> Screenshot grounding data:
*** Begin section ***

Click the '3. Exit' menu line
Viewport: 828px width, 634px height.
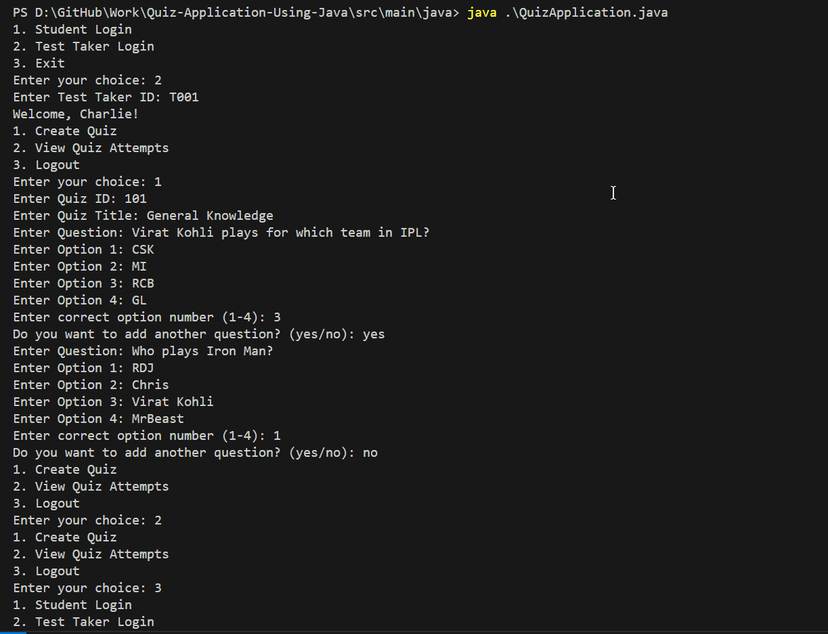39,63
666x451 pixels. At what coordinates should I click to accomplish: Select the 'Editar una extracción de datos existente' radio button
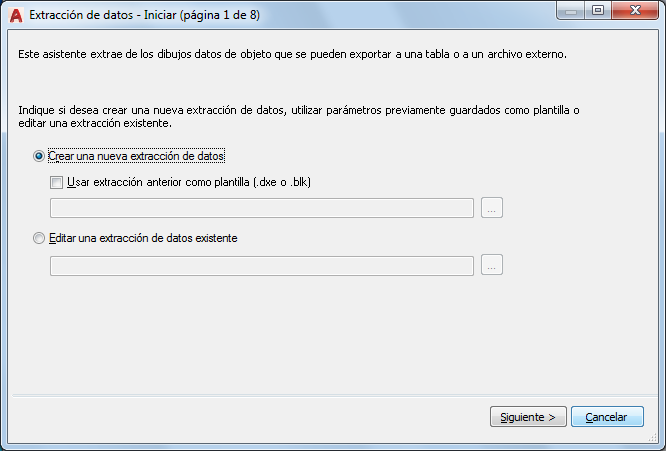tap(39, 239)
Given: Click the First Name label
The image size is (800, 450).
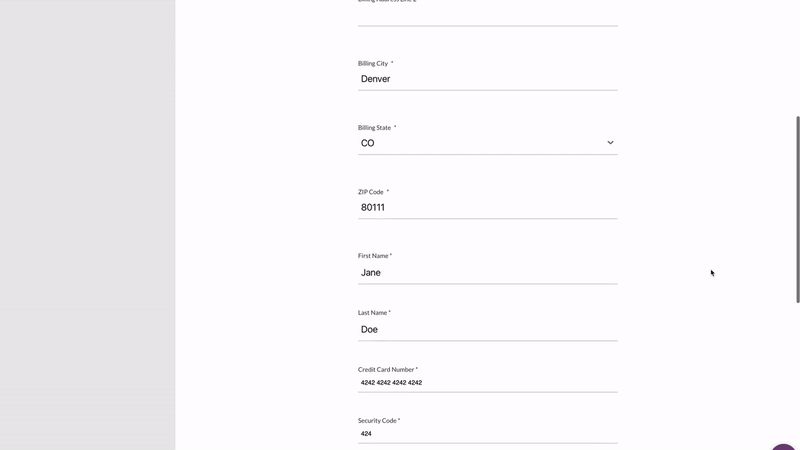Looking at the screenshot, I should [x=373, y=256].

*** End section ***

> Assignment: Your task is to return the lines above, from the first one up to and including the line containing "Given: Click the First Name label", minus any pictures.

> Exercise answer:
Click the '3. Exit' menu line
Viewport: 828px width, 634px height.
39,63
666x451 pixels. At what coordinates should I click to accomplish: Select the 'Editar una extracción de datos existente' radio button
tap(39, 239)
Given: Click the First Name label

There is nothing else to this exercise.